“Humility is a virtue for those who have no others.” — Jack Buckmiller
Year: 2018
What’s in a name?
We need some help.
“We” is Dave Kaiser, my co-author, and myself. The help we need: Figuring out the best title for our upcoming book.
The book starts with a premise more familiar to members of the KJR community than to the management world at large. The premise: There’s no such thing as an IT project — it’s always about business change or what’s the point?
We use this premise to launch what we think covers the ground of what it takes to achieve intentional business change. We don’t dive to great depths. We’ve tried to write a handbook, not a tome, for three reasons: (1) a tome would be inestimably dreary to read; (2) a tome would be even more inestimably dreary to write; (3) in any event, neither of us, separately or in combination, is remotely qualified to write about this at the tome level.
Nor, we suspect, is anyone else.
Until now, when titling a book, the challenges haven’t been conceptual. My book about IT leadership is Leading IT. When I wrote about the principles to follow in order to run a modern IT organization, Keep the Joint Running — a tie-back to this, my weekly column, seemed reasonable, as it was where I introduced most of the ideas incorporated into the book.

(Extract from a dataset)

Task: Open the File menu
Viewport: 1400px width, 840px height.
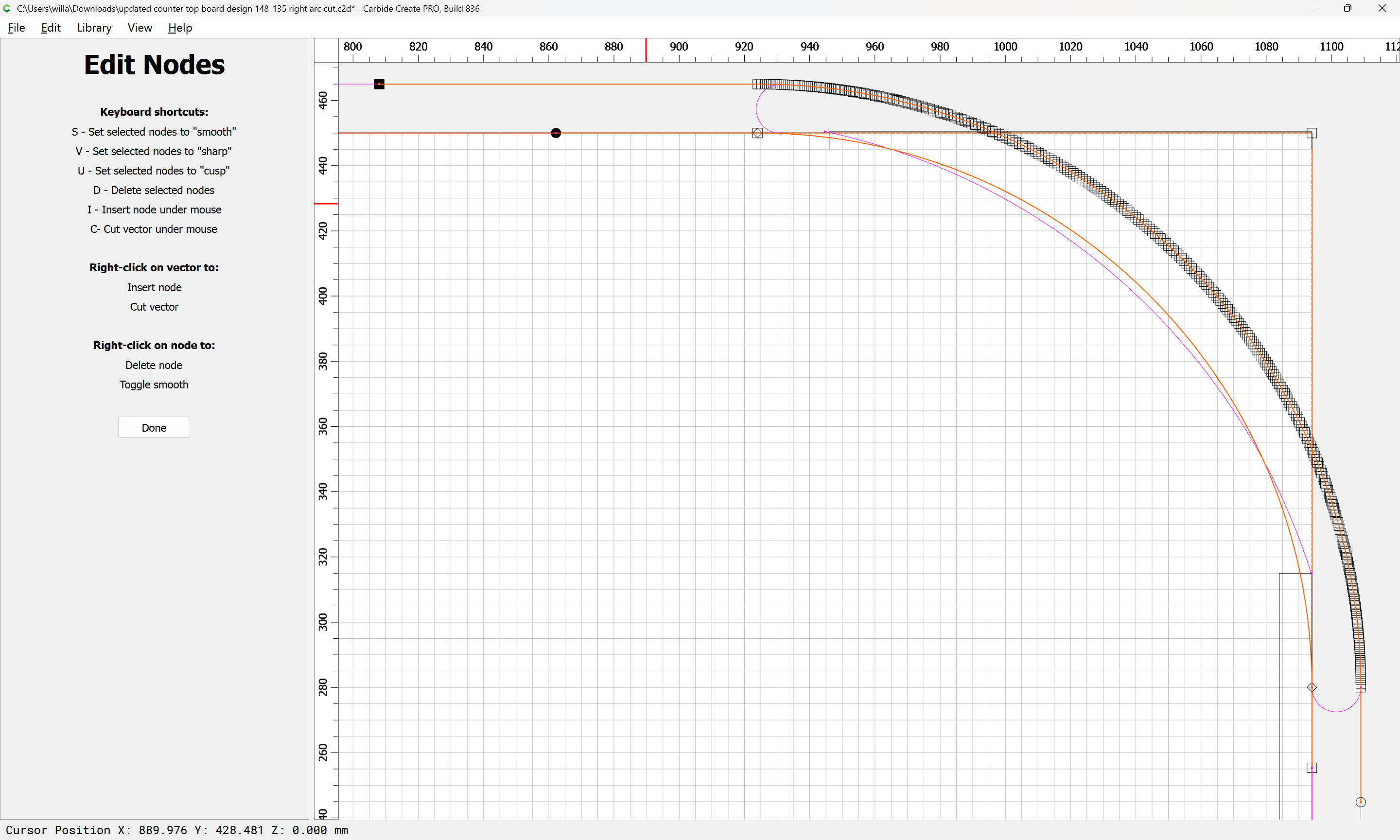Action: 16,28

Naming my 54-page project management book was even easier. It presents the bare bones and only the bare bones of the discipline, so Bare Bones Project Management jumped directly from the Introduction to the folder name without any conscious effort at all.
Even The Moral Hazard of Lime Daiquiris, the worst-selling novel Dave and I co-authored (it is, by the way, an outstanding Chanukwansamas gift for everyone on your list who’s (1) a reader; (2) has questionable taste; and (3) wants to read something nobody else they know has read) made some sort of sense, as the trouble all started with two guys ordering lime daiquiris with the hope of achieving a morally questionable outcome, although not as morally grave as it turned out to be.

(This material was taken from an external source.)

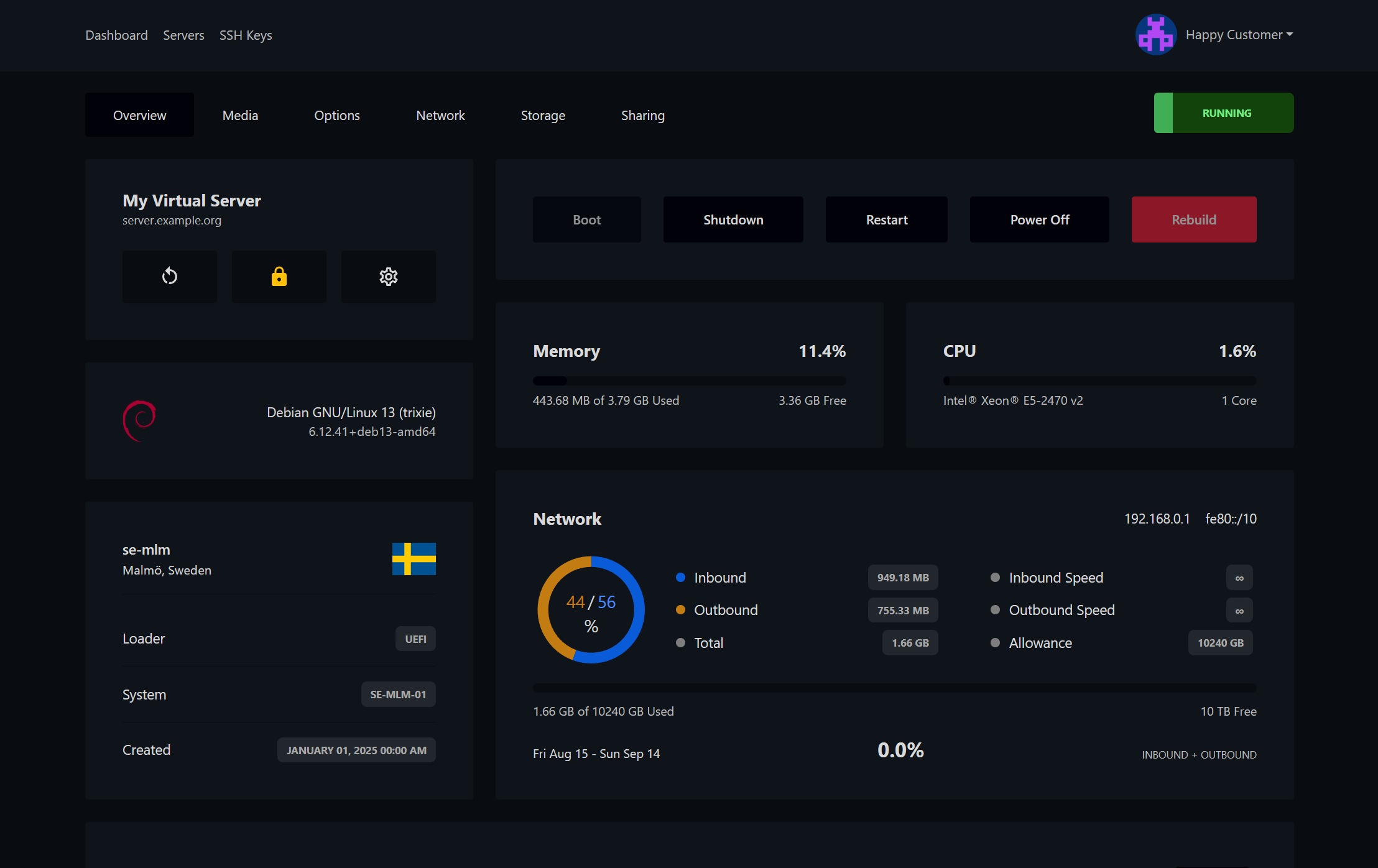Viewport: 1378px width, 868px height.
Task: Click the refresh icon under My Virtual Server
Action: coord(170,276)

But now we find ourselves in a quandary. We like There’s no such thing as an IT project: Achieving intentional business change, but especially when separated from its subtitle, the main message is negative.
On the other hand, we find Achieving intentional business change to be, while accurate, a phrase that promises dullness.
It also leaves out the handbook part, which we think is important — we’re trying to identify what matters, all with enough substance to point readers in the right direction but not so much substance that they get stuck in one section for so long they forget what they read in the three preceding sections.
So, we thought, maybe it should be There’s no such thing as an IT project: A business change handbook. Or, if we do lead on a positive note, A business change handbook: Why there’s no such thing as an IT project.
Don’t really like that one? Neither do we.
And so, as we’ve read that crowdsourcing is supposed to achieve brilliant results without our having to work all that hard … how about it?
What’s that you say? You need to know what the book actually covers? Alright — it covers the management culture change needed for intentional business change to happen; redefining the business/IT relationship so everyone focuses on the change instead of who’s to blame for nothing important happening; how to fix Agile so it delivers business change instead of software; how IT and business operations fits into the whole picture; replacing IT governance with business change governance; IT regaining its place of leadership in defining business strategy; and a very brief look at the seven disciplines organizations must master in making intentional change happen.
Please leave your suggestions as Comments, to facilitate the whole crowdsourcing thing — presumably it’s only crowdsourcing if everyone who looks sees all the other ideas already posted.
We do reserve the right to ignore all of you, especially if our publisher disagrees — we do need to acknowledge their expertise in such matters, not to mention recognizing the critical role the fine art of sucking-up plays in our working relationship with our editor.
But if you do submit the winning entry, what you’ll get in return is us telling everyone we know what a wonderful and creative person you are.
Who else would make you a promise like that?